No Religious Freedom Problem with Court Approving One Parent’s Choice of Religious School,

From today’s decision in Karutz v. Karutzdecided by the Kentucky Court of Appeals (Judges Pamela Goodwine, Irv Maze, and J. Christopher McNeill):

Mother and Father share joint custody of their daughter, ARK (“child”), who has been at the center of a protracted legal dispute since the parties’ separation in 2016. Relevant to the appeal, the parties could not reach an agreement as to where the child should attend kindergarten and petition the court to resolve the issue. Father’s preferred choice was Seton Catholic School in Lexington, Kentucky. Mother wanted child to attend Berea Independent Community School … in Berea, Kentucky….

Father testified that Seton was his preferred school because it was closer to the interstate and thus logistically better for pick-ups and drop-offs; had a later start time so child could sleep in; was more diverse than Berea Independent, was a newer school with better technology and academics; had a low student-to-teacher ratio; had an aftercare program; and the staff was communicative and friendly. Father further testified that child would know other children attending Seton, including his girlfriend’s daughter, who is the same age, and children from his church.

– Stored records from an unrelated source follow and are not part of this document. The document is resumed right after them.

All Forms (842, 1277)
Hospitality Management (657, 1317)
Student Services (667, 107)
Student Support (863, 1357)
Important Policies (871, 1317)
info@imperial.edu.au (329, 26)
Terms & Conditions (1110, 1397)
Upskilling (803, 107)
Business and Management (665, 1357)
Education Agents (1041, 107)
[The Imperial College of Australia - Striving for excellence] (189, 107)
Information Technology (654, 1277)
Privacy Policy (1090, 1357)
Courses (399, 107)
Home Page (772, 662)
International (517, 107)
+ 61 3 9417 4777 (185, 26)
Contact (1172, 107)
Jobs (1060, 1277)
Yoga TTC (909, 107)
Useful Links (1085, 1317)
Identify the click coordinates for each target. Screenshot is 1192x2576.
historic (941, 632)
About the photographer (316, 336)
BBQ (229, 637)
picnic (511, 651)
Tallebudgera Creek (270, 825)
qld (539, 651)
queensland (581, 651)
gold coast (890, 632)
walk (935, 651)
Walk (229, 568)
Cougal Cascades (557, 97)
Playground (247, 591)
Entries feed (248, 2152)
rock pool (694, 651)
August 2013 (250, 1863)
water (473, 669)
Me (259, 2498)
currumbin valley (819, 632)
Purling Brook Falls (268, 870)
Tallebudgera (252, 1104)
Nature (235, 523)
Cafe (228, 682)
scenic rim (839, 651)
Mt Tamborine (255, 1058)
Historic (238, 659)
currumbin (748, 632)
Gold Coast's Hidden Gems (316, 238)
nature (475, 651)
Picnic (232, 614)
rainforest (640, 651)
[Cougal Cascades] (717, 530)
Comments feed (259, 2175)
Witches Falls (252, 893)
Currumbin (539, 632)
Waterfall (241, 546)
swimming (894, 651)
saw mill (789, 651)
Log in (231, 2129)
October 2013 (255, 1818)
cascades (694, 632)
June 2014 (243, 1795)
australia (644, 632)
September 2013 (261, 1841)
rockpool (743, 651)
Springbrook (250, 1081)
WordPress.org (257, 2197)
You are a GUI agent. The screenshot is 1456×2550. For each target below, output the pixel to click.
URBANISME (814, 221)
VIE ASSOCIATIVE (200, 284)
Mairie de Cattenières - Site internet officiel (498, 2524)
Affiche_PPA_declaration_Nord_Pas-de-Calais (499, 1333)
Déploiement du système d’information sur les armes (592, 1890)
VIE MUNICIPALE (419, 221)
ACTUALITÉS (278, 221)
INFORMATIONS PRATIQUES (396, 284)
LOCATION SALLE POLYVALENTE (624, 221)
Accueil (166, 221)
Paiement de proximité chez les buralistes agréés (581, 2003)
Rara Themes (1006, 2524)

Father, who is Catholic, liked that Seton was a Catholic school but noted that the curriculum also emphasized general Christian principles, as well as secular subjects such as Darwinism and evolution. Father said that he was willing to pay Seton tuition costs. Father expressed concern about child attending Berea Independent due to Mother’s pending criminal charges in Berea for second-degree animal cruelty. Because Berea is a small community, Father worried child could be stigmatized, even if Mother was acquitted.

Mother testified that Berea Independent was her primary choice because it was less than a mile from her work, was in a small town, and was where she went to school as a child. She also liked that it provided a K-12 grade education in one place and liked the open classroom layout of the school. Mother, who is Baptist, was not comfortable with child attending a Catholic school and preferred that child attend a secular school.

Following the hearing, the trial court entered detailed findings of fact, concluding that it was in child’s best interest to attend Seton. The trial court cited Young v. Holmes (Ky. App. 2009), for its authority to order child to attend a parochial school, and noted that the religious aspect of Seton was only one factor why, among many, as to Father preferred Seton. The court listed other, non-religious reasons supporting Father’s school choice including Seton’s later start time, the teacher-to-student ratio, its academic programs, and on-site childcare, just to name a few.

The court further explained its ruling, stating

The Court believes that [child] may experience negative social consequences as a result of [Mother]’s pending animal cruelty case, even if [Mother] is not found guilty, given that Berea is a small community and the family’s business could be talked about locally as a result of the upcoming trial. Further, if [Mother] is given jail time of up to a year, the child would be going to school in a town 35-45 minutes away from [Father]which is not fair to [child] or [Father].

The court concluded that “[s]ending [child] to a Catholic school does not violate the First Amendment rights of [Mother]as the Court’s decision is not based upon religious interests, and such impropriety cannot be presumed merely because the school selected had a religious connotation in addition to its academic offerings[,]” again citing Young. This appeal followed.

Mother argues on appeal that the trial court’s order compels her to send her child to a school she is conscientiously opposed to in violation of her constitutional rights …. The trial court correctly determined that the proper standard when making a significant decision concerning a child’s upbringing, such as where it will attend school, is the best interests of the child….:

If … the parties to a joint custody agreement are unable to agree on a major issue concerning their child’s upbringing, the trial court, with its jurisdiction over custody matters, must conduct a hearing to evaluate the circumstances and resolve the issue according to the child’s best interest. Once the parents have abdicated their role as custodians to the trial court, its decision is binding on the parties until it is shown that the decision is detrimental to the child physically or emotionally, or is no longer in his best interest.

“As to what constitutes the best interest of the child, any factual findings are reviewed under the clearly erroneous standard; any decisions based upon said facts are reviewed under an abuse of discretion standard.” … [S]Obstantial evidence supports the trial court’s decision that sending child to Seton is in child’s best interest. The trial court specifically mentioned the school’s proximity to the interstate, its later start time, its teacher-to-student ratio, its on-site aftercare program, and the fact that a child would know other students attending Seton. Perhaps most importantly, the trial court felt it was not in child’s best interest to attend Berea Independent because of the possibility that child might experience negative social stigma due to Mother’s pending animal cruelty case in Berea.

Further, the trial court specifically noted its decision was not based upon religious interests. Mother “bear[s] the burden of proving that the decision of the trial court was based upon religious interests and such imppriety [will] not be presumed simply because the school selected had a religious connotation in addition to its academic offerings.” Young. We find no error.

Congratulations to Ann D’Ambruoso, who represented the father.